Kamal looked at his sister in surprise mixed with admiration mixed with fear. “What would I say?” said Kamal.
“You’d say that I should be able to do what I want. You’d say you agree with me. Mother agrees with me.”
Kamal’s face had turned to stone.
“Father has ruined our family,” said Sreypov, loudly enough for Somrith to hear up in the house. She wanted Somrith to hear. “Do you see that, Brother?” Kamal didn’t say anything. “You know what he’s done. Look how he treats Mother. What he did to Thida. And you. He treats you like cow shit. You wanted to leave Praek Banan. I reme
mber. Why didn’t you?”
“Sreypov . . . you’re talking about things you don’t know.”
“I know that you wanted to leave Praek Banan,” said Sreypov. “I’m not blaming you for that. You should have left. You should have married that girl. What was her name?”
“Sophea.”
“Why didn’t you marry her?”
Kamal didn’t say anything. Finally: “I don’t think she wanted to marry me. I wasn’t . . .”
“You should have left anyway,” said Sreypov. “Father has wrecked our family,” she shouted. “I hate him. I hate him.”
“Don’t say that, Sreypov.” Kamal glanced quickly up at his house to see if Somrith had heard anything. In fact, Somrith was standing at the door, worry on her face.
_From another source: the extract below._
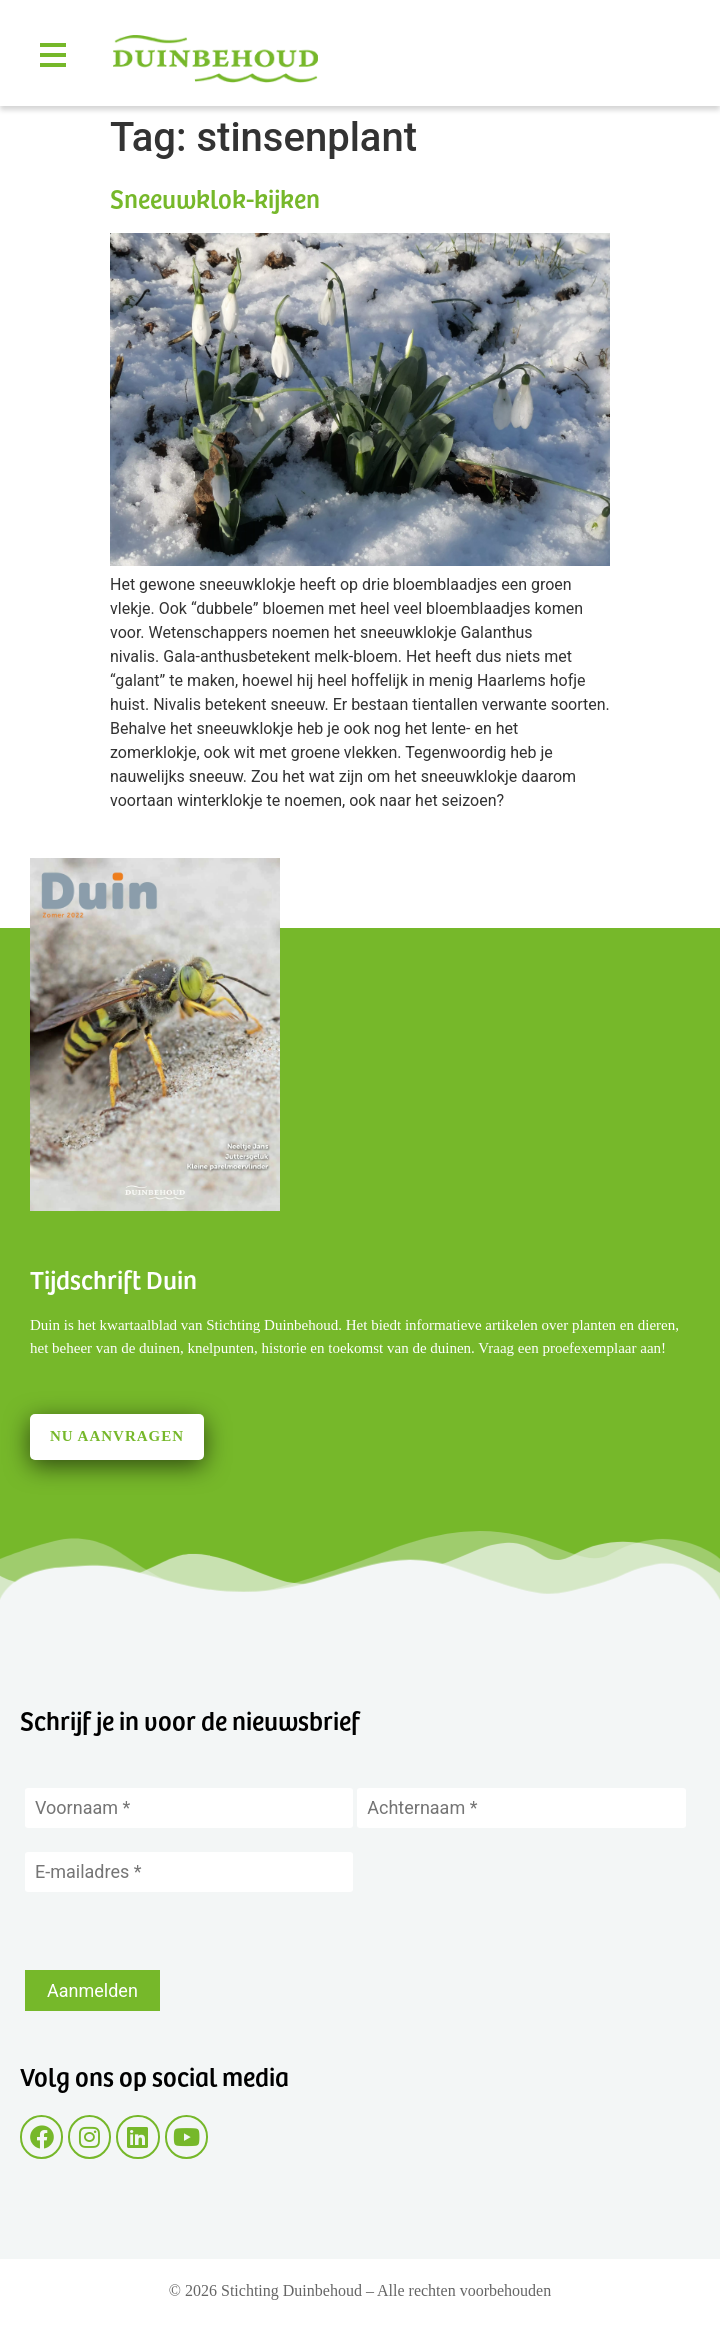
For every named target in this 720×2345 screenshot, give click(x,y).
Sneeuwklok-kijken (215, 197)
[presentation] (177, 1931)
“Yes, I’m saying it. I’m saying it. I hate him. Don’t you hate him?”
Kamal put his hand to his brow and began rubbing his forehead back and forth.
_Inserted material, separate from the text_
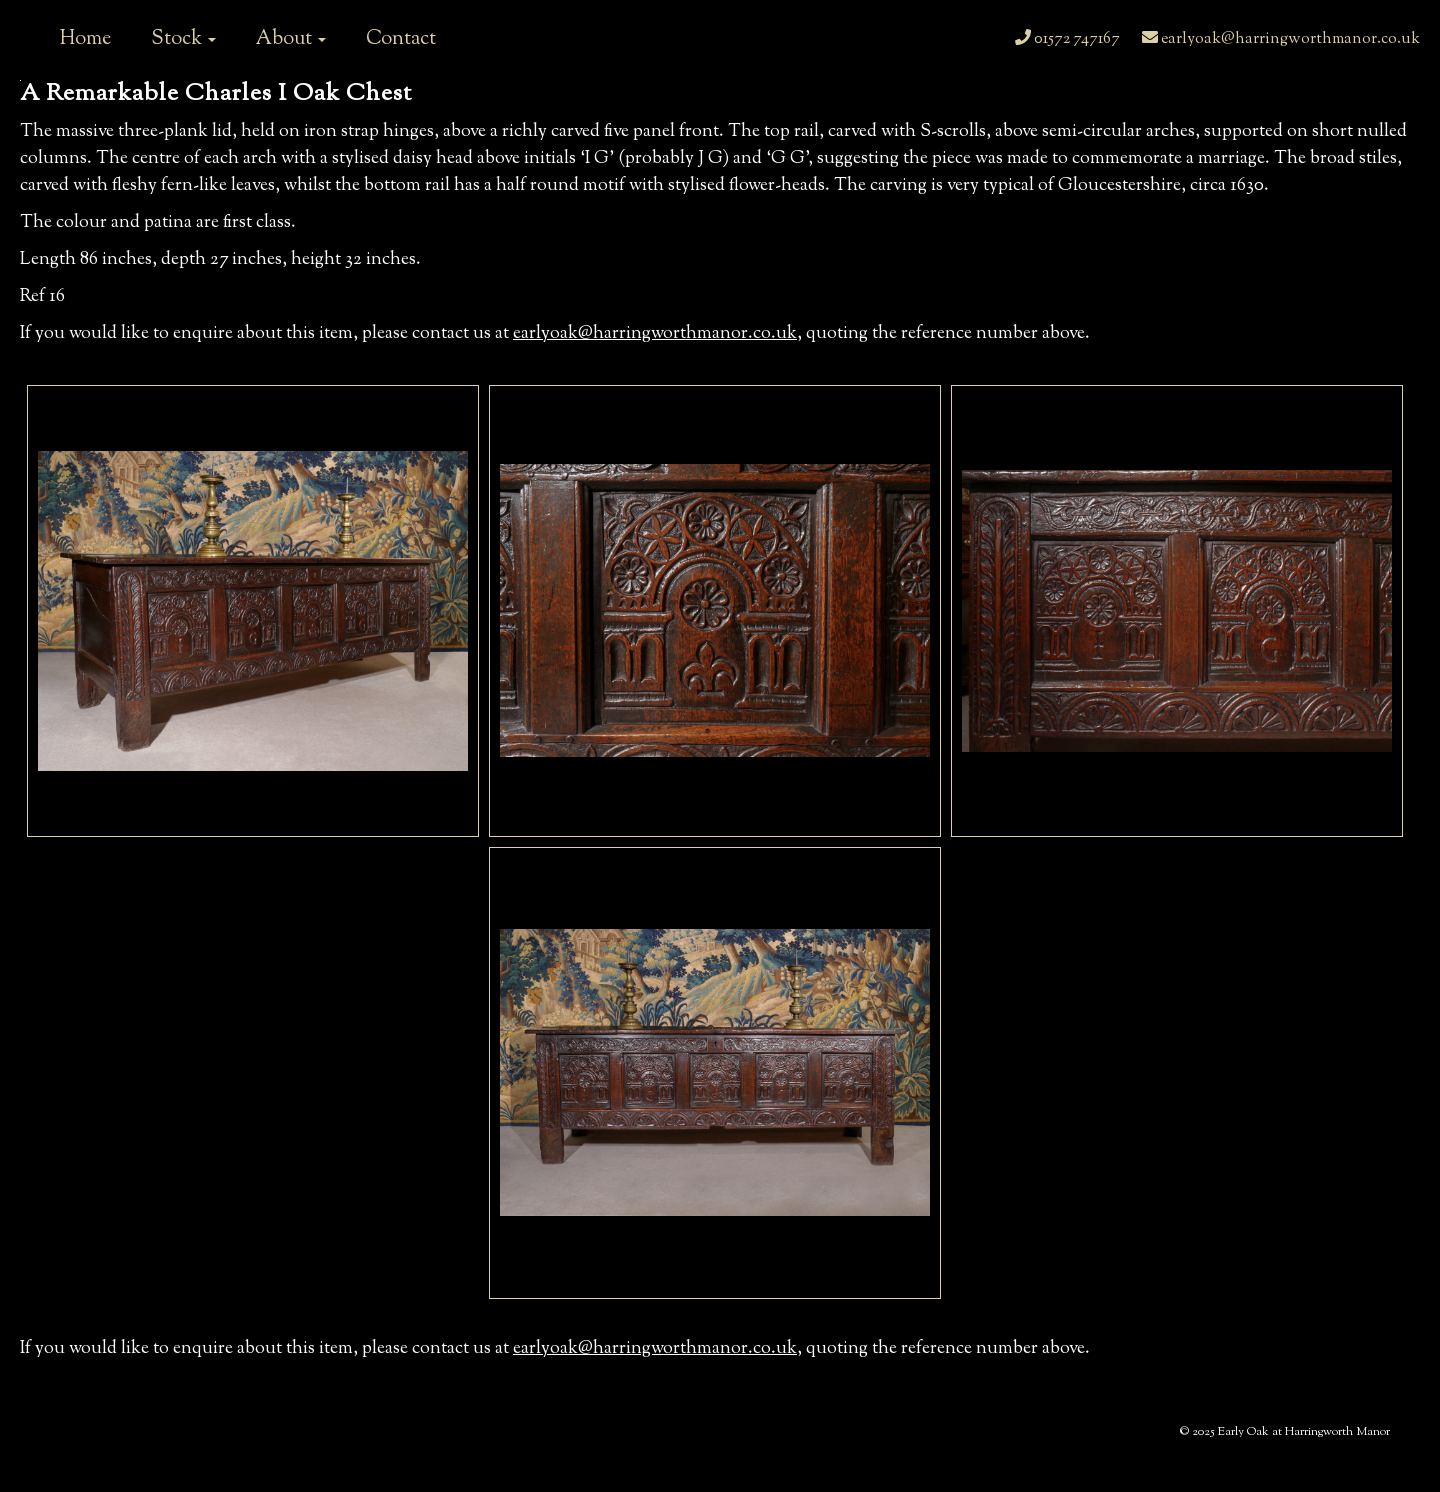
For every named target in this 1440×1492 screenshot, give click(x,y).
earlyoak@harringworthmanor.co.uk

“Mother hates him,” said Sreypov. “I know she does. She just won’t say it. Thida hates him. She won’t even look at him. We have to do something.”
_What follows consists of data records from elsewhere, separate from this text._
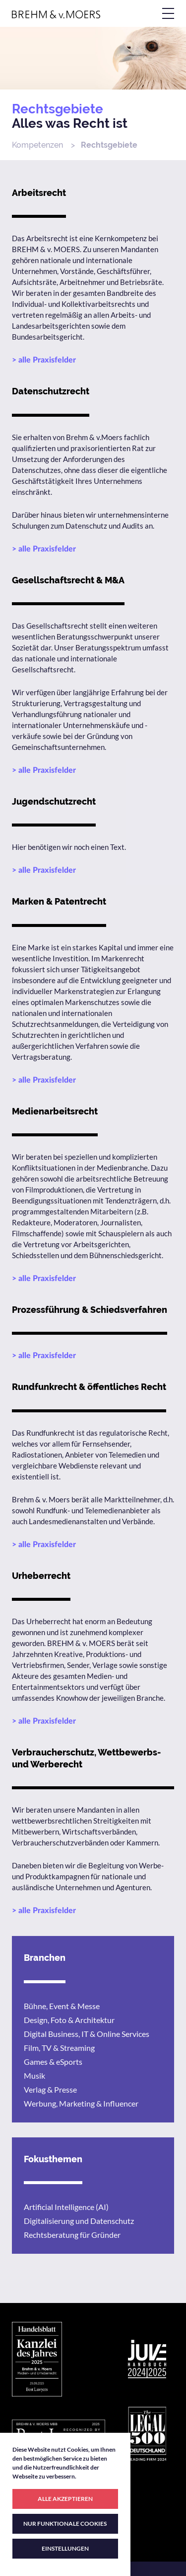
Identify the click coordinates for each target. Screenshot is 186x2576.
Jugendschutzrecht (54, 801)
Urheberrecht (41, 1575)
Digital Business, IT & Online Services (86, 2033)
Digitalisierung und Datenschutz (79, 2220)
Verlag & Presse (50, 2089)
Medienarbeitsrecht (55, 1111)
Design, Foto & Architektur (69, 2019)
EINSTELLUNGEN (65, 2548)
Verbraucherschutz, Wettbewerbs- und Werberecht (86, 1758)
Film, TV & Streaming (59, 2047)
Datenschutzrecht (50, 391)
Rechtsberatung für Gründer (72, 2234)
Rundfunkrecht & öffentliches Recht (89, 1386)
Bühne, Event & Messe (62, 2006)
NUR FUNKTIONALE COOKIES (65, 2523)
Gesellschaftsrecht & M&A (68, 580)
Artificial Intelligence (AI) (66, 2206)
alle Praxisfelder (47, 360)
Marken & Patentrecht (59, 901)
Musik (34, 2075)
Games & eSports (53, 2061)
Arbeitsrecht (39, 192)
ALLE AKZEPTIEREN (65, 2498)
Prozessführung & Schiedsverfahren (89, 1309)
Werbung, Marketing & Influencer (81, 2103)
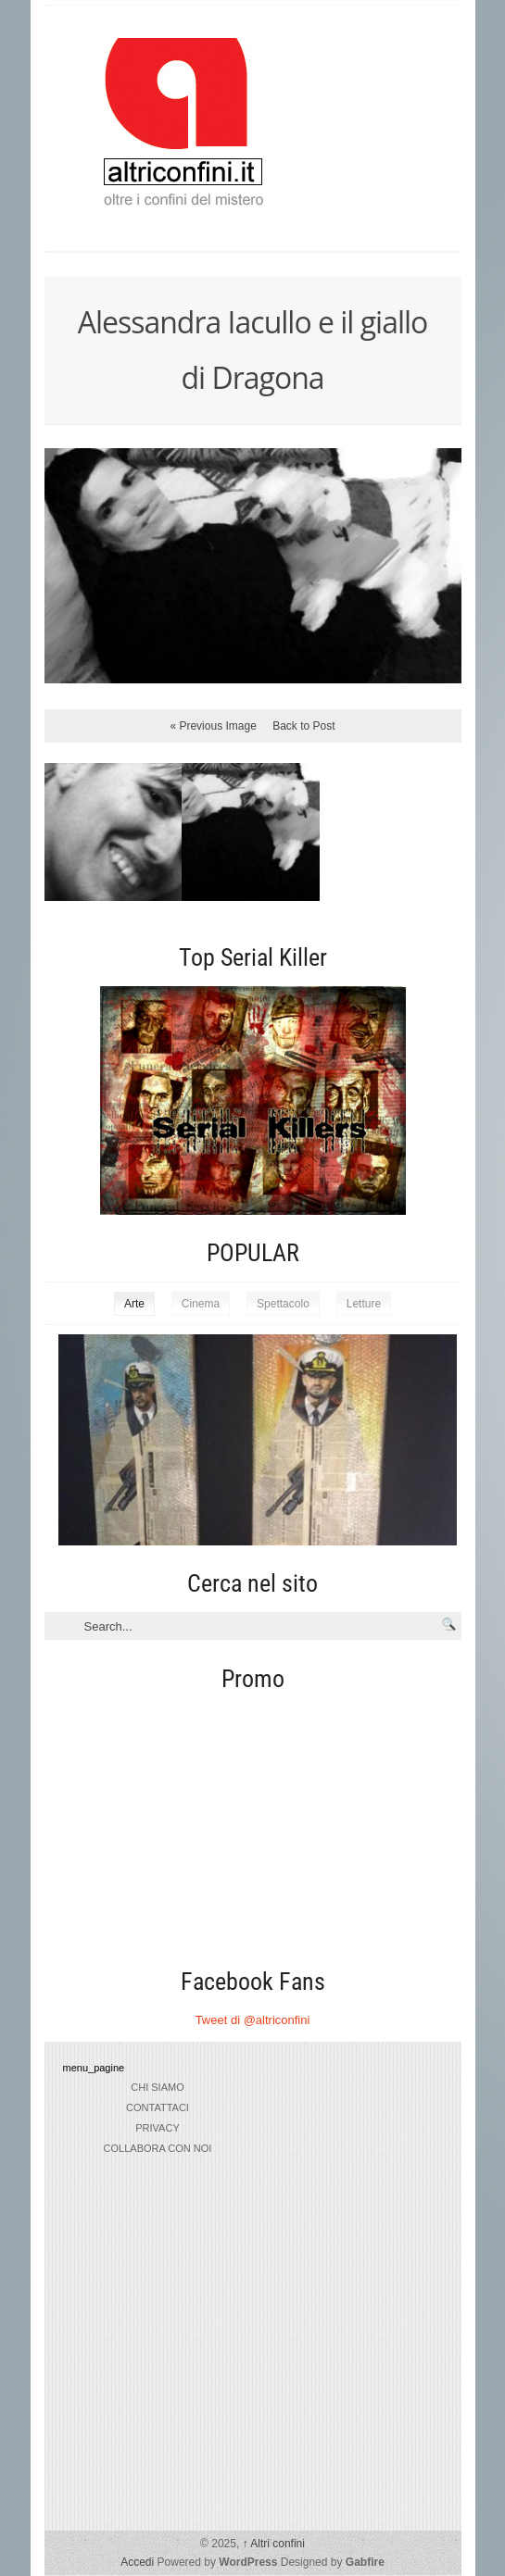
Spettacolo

“What can we do?” said Kamal.
“I don’t know,” said Sreypov. “You’re afraid of him, aren’t you.”
“I’m not afraid of him.”
Sreypov knew he was lying. They were all afraid of Father. “Will you talk to him?”
Kamal sighed. “I’m not sure. You’re going so fast with this, Sister. I need to think.”
“You know I’m telling the truth.”
Kamal stared at the fields across the road. “All right. I’ll talk to him.”
“When?”
“Sometime in the next couple of weeks. I need to think about what to say. I need to think.” Kamal sighed again. He gently touched Sreypov on her shoulder and went up the ladder into his house.
Two new pages in her journal had to be ripped out because they got waterlogged in the fields. On the next page: “12 October 2015: A talk with Brother Kamal last night. He said he would speak to Father and do something. Maybe Father will listen to the other male in the family. But I’m not sure Kamal will do what he said. He doesn’t have any spine. Kosal came up to me today at the market and started talking. He’s lazy but not stupid. He started telling me all this stuff about his father’s moto business and that he was going to inherit the business. He said that once a month he goes with his father to Saigon to work on motos. They own a shop there that fixes the cracked cylinder heads so they can resell the motos. Cracked cylinder heads! Why is he telling me about cracked cylinder heads? Does he think he’s getting me to fall in love with him? Does he think cracked cylinder heads are going to make me marry him? I told him that I might write a poem about cracked cylinder heads. He’s a nice boy. I hope he finds a wife. Mother is sticking up for me. She should stick up for herself.”